What the task requires:
Filter the records for lines holding the string "Given".
START Data
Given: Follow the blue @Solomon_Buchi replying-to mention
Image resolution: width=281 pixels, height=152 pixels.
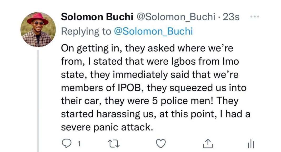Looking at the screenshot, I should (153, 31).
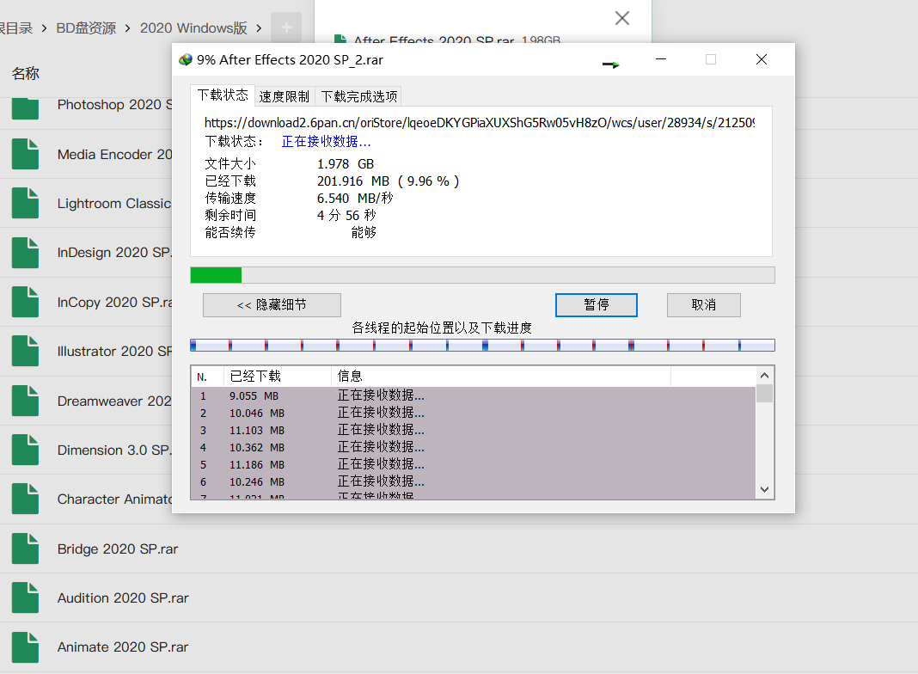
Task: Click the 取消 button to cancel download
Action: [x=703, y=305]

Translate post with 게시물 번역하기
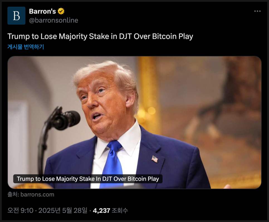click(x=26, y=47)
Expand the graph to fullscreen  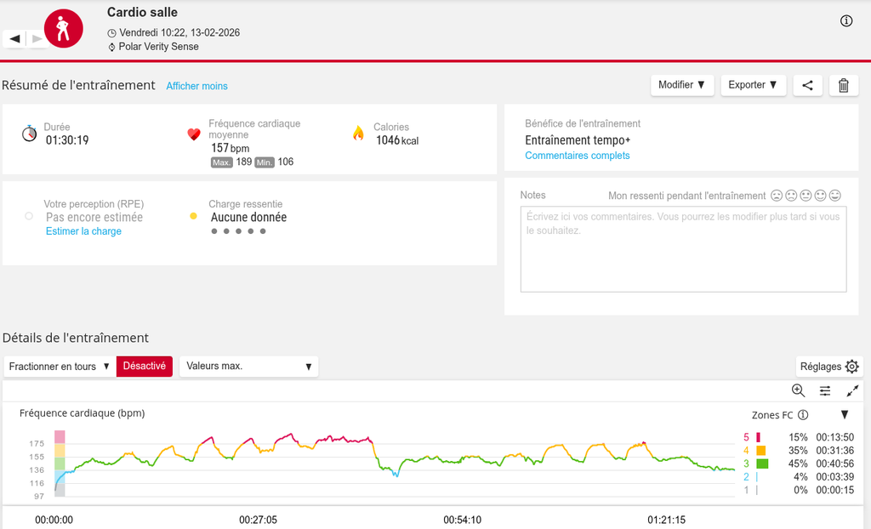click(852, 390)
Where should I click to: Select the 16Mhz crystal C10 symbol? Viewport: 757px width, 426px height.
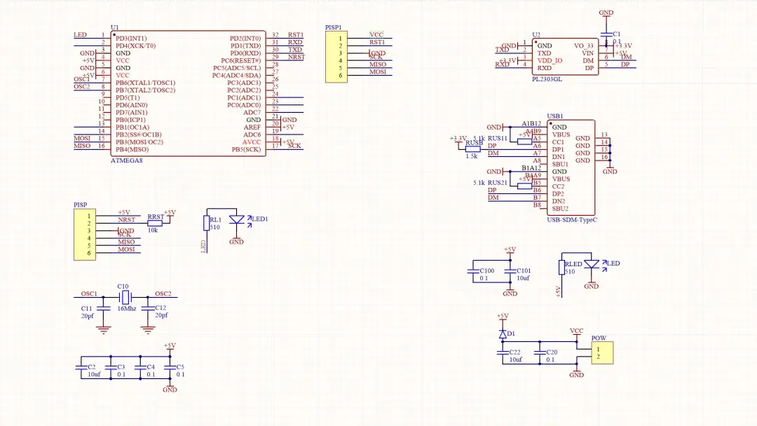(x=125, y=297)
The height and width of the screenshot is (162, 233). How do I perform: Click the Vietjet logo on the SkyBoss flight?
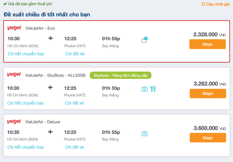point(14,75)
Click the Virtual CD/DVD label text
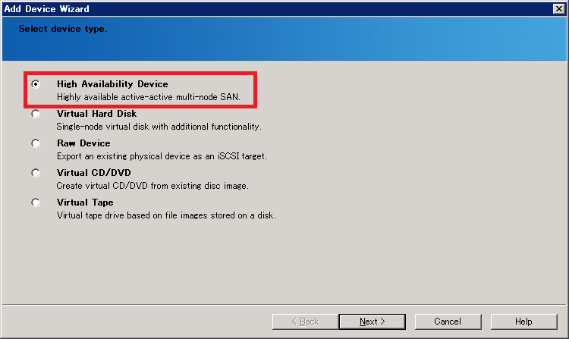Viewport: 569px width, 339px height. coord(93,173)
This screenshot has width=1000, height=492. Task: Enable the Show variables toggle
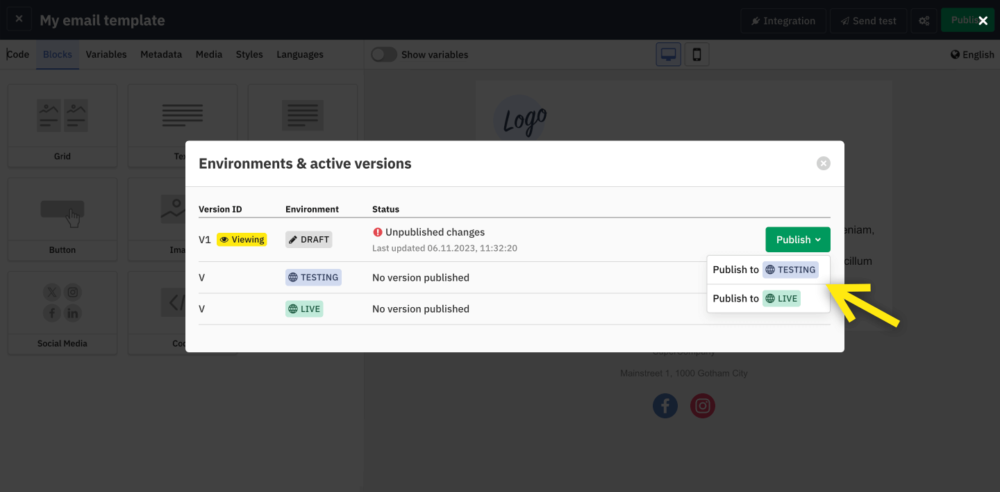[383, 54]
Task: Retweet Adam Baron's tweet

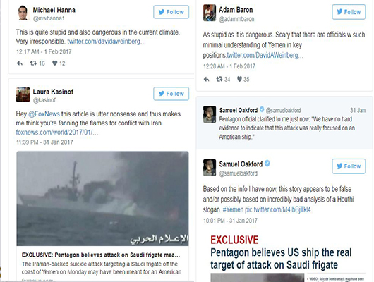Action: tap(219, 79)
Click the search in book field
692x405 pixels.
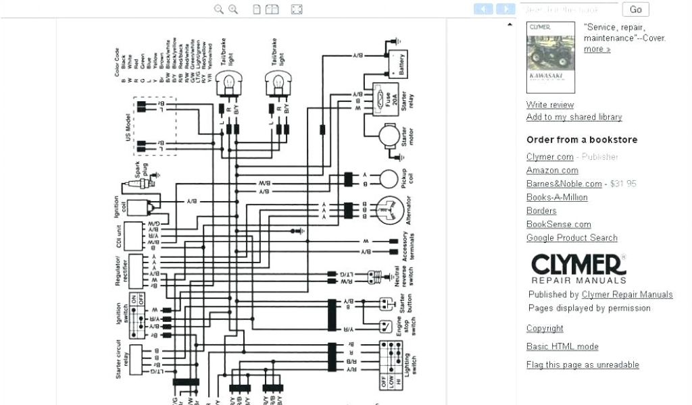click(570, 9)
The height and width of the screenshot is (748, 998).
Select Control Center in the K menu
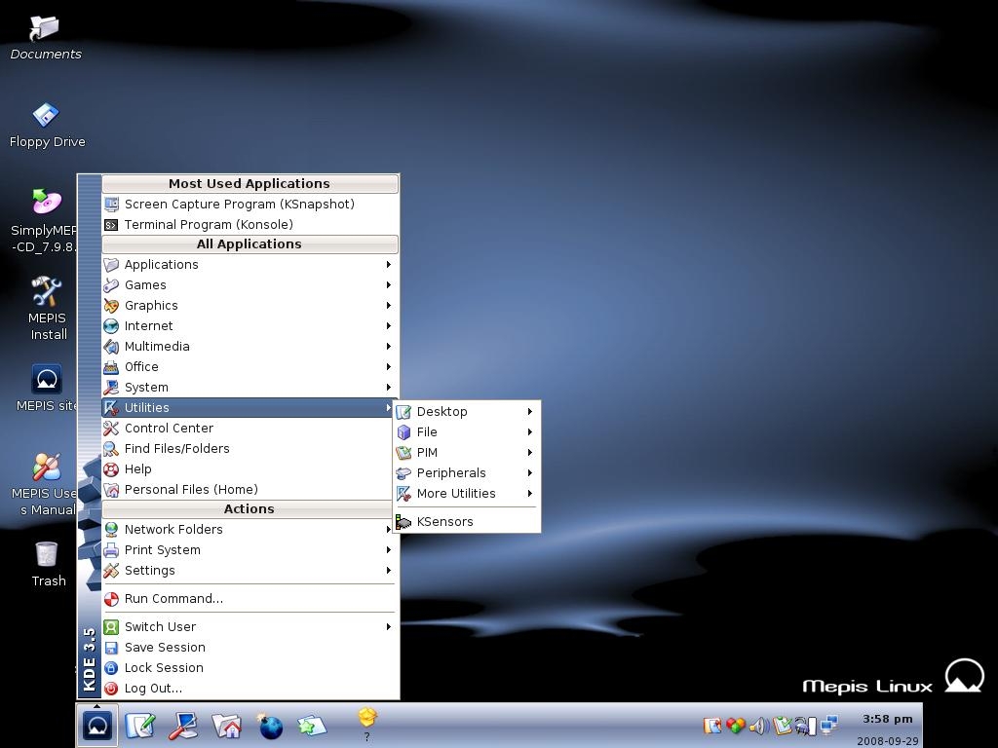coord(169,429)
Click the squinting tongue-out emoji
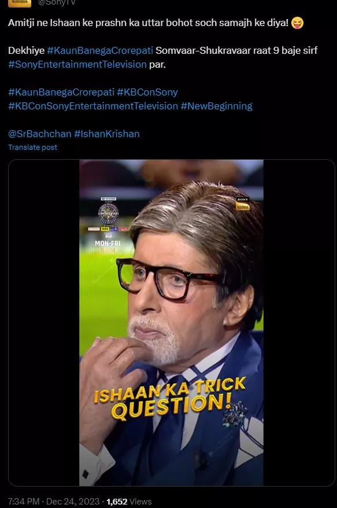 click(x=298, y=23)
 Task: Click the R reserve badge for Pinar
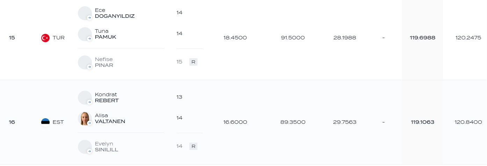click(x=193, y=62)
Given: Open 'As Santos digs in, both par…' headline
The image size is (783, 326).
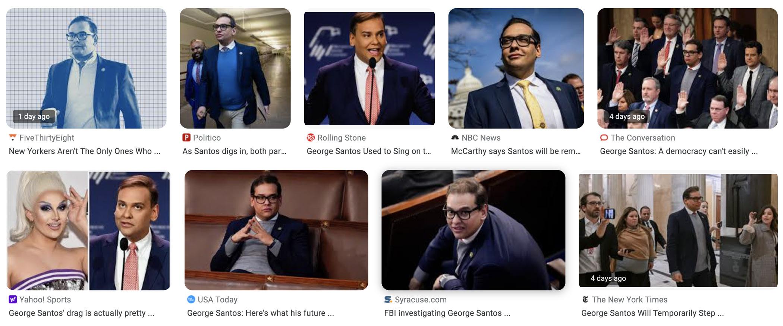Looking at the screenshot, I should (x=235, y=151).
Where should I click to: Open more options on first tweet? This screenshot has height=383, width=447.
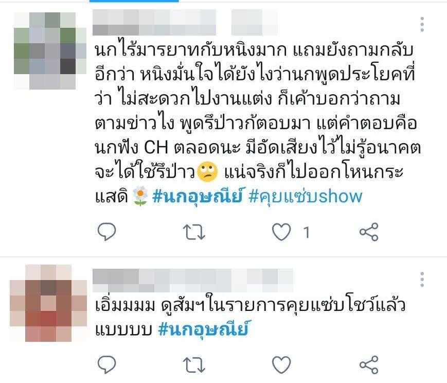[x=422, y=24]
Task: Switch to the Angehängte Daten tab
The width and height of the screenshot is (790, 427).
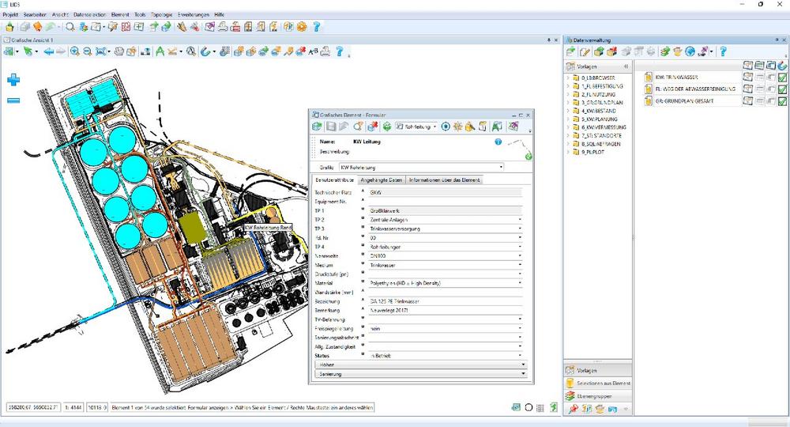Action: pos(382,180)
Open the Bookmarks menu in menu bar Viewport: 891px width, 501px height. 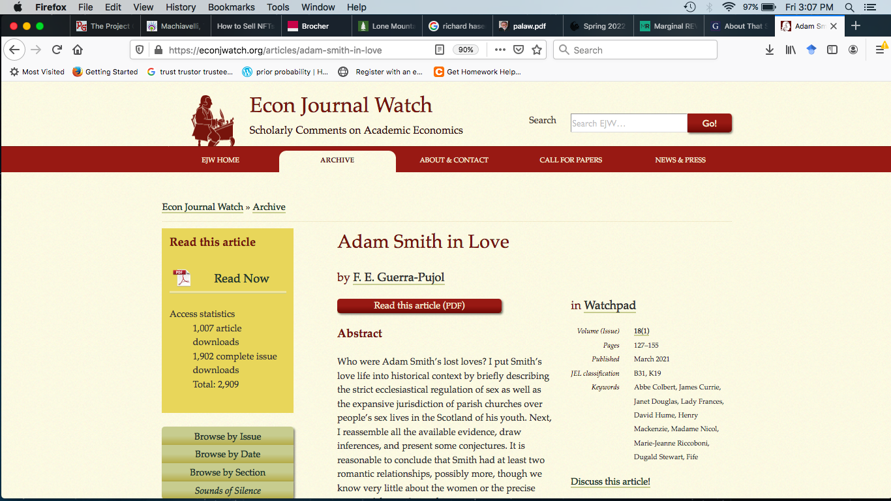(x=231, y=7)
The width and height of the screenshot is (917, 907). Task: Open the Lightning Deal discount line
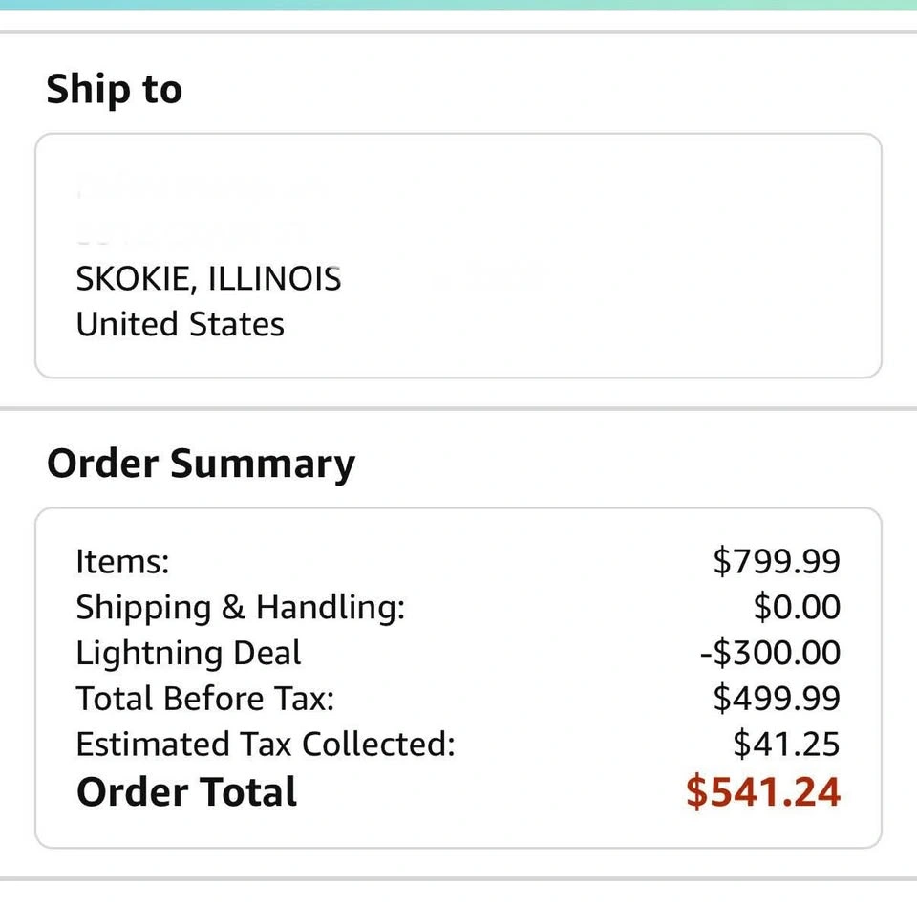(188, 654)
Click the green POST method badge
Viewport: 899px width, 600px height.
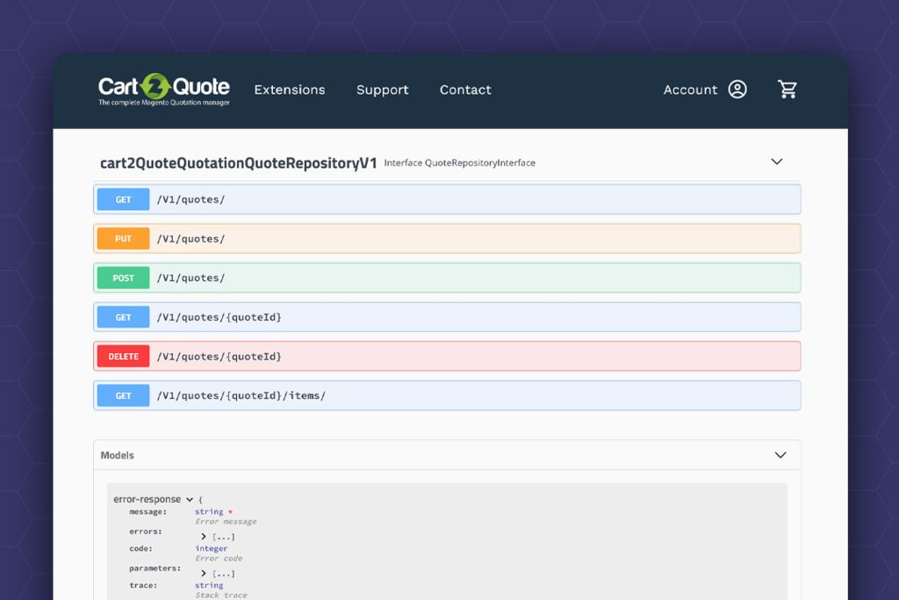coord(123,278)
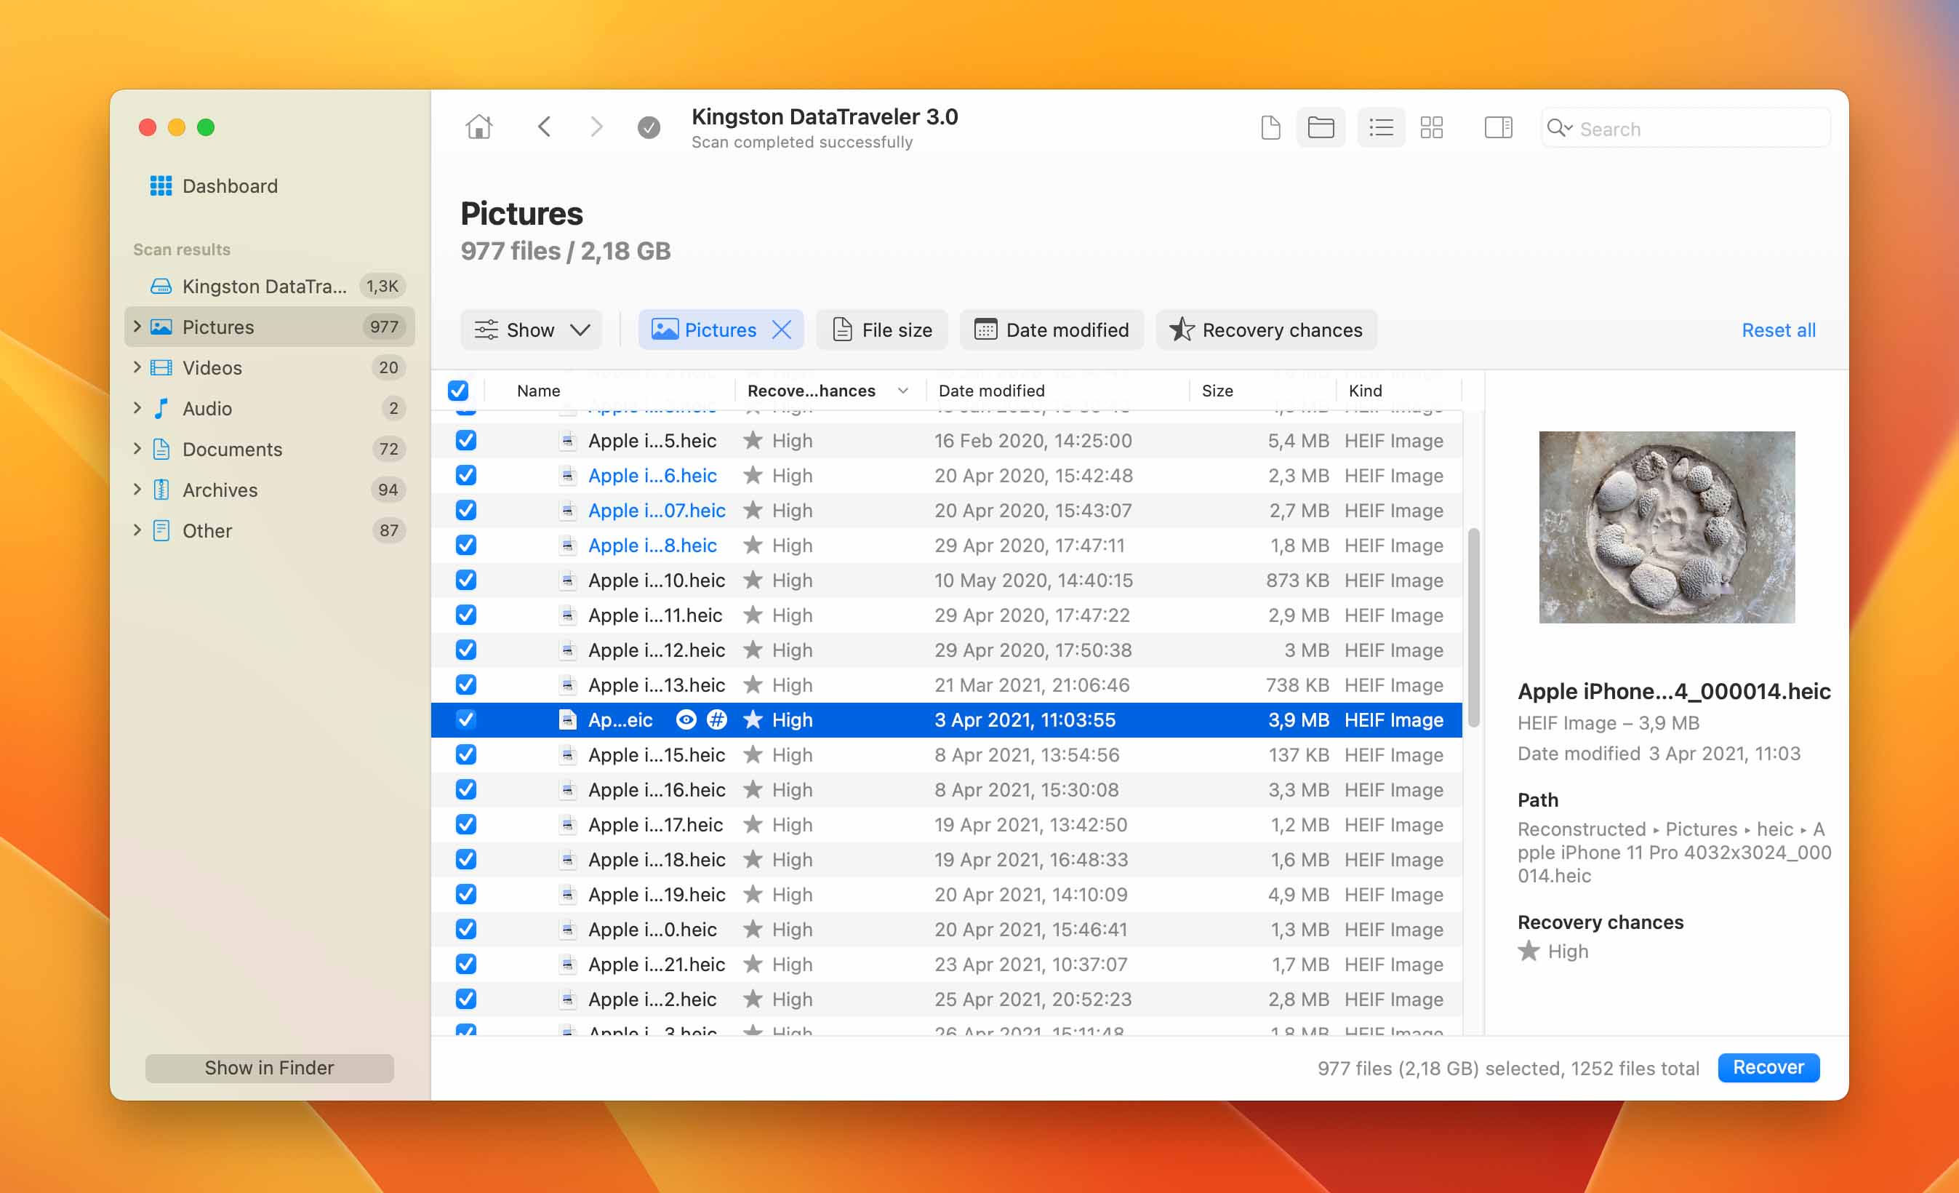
END Data
Response to the exercise:
Given: Follow the blue @Solomon_Buchi replying-to mention
Given: Open 'As Santos digs in, both par…' headline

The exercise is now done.